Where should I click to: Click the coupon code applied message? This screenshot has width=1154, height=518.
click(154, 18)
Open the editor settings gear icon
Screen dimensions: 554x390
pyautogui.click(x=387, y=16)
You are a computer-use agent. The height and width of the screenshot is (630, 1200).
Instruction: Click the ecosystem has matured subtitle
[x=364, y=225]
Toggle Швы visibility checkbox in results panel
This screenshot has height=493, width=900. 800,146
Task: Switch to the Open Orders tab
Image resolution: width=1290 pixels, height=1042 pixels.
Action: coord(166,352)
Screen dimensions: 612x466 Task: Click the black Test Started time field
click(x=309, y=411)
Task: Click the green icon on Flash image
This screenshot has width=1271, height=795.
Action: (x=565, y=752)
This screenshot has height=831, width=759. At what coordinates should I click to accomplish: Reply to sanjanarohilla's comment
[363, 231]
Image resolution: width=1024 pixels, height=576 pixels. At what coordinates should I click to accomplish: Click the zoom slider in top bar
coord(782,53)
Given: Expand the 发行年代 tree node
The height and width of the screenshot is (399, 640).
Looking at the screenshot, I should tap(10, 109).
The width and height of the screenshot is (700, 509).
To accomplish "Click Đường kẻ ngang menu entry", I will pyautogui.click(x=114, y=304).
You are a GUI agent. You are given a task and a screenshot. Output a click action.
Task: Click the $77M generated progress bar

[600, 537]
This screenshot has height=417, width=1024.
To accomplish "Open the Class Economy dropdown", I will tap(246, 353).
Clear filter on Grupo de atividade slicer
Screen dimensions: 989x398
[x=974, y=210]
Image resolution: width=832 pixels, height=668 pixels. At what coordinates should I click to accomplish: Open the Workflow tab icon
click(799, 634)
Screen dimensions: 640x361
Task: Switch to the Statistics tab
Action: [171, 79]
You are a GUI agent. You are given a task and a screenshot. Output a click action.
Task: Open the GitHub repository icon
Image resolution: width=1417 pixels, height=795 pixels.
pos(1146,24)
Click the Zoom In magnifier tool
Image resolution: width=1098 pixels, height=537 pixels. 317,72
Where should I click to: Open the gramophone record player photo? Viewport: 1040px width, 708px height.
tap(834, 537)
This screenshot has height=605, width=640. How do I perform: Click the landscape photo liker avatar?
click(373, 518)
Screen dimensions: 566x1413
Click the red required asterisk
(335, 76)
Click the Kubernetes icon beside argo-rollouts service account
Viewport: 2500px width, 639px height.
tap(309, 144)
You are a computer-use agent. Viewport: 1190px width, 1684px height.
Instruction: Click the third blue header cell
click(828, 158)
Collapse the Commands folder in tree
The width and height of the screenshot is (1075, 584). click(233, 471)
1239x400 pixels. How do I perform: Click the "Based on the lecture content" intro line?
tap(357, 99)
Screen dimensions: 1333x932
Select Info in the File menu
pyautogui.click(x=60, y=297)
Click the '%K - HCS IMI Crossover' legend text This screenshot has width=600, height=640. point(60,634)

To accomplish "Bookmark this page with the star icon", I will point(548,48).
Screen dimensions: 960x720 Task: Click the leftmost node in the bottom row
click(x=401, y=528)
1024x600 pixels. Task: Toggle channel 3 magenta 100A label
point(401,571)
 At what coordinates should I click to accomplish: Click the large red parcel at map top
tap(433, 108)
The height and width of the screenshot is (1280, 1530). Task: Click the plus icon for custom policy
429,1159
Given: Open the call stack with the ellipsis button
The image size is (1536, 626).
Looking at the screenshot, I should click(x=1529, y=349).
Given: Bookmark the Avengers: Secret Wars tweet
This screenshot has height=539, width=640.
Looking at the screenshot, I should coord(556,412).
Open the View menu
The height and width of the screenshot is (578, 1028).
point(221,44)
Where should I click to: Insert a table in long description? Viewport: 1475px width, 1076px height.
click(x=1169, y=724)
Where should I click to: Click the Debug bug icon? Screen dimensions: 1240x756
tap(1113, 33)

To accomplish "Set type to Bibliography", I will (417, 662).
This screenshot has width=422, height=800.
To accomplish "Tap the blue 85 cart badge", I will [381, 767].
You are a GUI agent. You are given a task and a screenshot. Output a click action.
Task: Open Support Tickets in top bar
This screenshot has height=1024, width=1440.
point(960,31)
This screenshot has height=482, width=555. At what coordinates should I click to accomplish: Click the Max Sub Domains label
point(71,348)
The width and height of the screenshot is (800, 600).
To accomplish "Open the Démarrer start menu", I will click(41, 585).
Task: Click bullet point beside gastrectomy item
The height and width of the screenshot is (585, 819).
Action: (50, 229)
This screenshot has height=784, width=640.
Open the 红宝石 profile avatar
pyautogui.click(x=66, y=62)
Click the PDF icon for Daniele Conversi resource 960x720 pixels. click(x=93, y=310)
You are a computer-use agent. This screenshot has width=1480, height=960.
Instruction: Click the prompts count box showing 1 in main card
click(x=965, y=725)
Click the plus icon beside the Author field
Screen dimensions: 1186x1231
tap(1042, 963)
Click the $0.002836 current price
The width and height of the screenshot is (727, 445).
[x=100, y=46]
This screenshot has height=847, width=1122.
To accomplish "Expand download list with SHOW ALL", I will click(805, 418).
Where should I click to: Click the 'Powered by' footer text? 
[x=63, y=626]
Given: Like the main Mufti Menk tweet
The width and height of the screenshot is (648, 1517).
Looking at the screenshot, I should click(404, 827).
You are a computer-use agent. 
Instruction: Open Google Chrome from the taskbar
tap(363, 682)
+ + +
* **YOUR INSTRUCTIONS**: Pull out every line from the one with "The width and height of the screenshot is (800, 600)." to the end of the listing, and output only those.

* **SOLUTION TO THIS TASK**:
The width and height of the screenshot is (800, 600).
To accomplish "Open the Démarrer start menu", I will click(41, 585).
Task: Click bullet point beside gastrectomy item
The height and width of the screenshot is (585, 819).
Action: (50, 229)
This screenshot has height=784, width=640.
Open the 红宝石 profile avatar
pyautogui.click(x=66, y=62)
Click the PDF icon for Daniele Conversi resource 960x720 pixels. click(x=93, y=310)
You are a computer-use agent. This screenshot has width=1480, height=960.
Instruction: Click the prompts count box showing 1 in main card
click(x=965, y=725)
Click the plus icon beside the Author field
Screen dimensions: 1186x1231
tap(1042, 963)
Click the $0.002836 current price
The width and height of the screenshot is (727, 445).
[x=100, y=46]
This screenshot has height=847, width=1122.
To accomplish "Expand download list with SHOW ALL", I will click(805, 418).
Where should I click to: Click the 'Powered by' footer text? 
[x=63, y=626]
Given: Like the main Mufti Menk tweet
The width and height of the screenshot is (648, 1517).
Looking at the screenshot, I should click(404, 827).
You are a computer-use agent. 
Instruction: Open Google Chrome from the taskbar
tap(363, 682)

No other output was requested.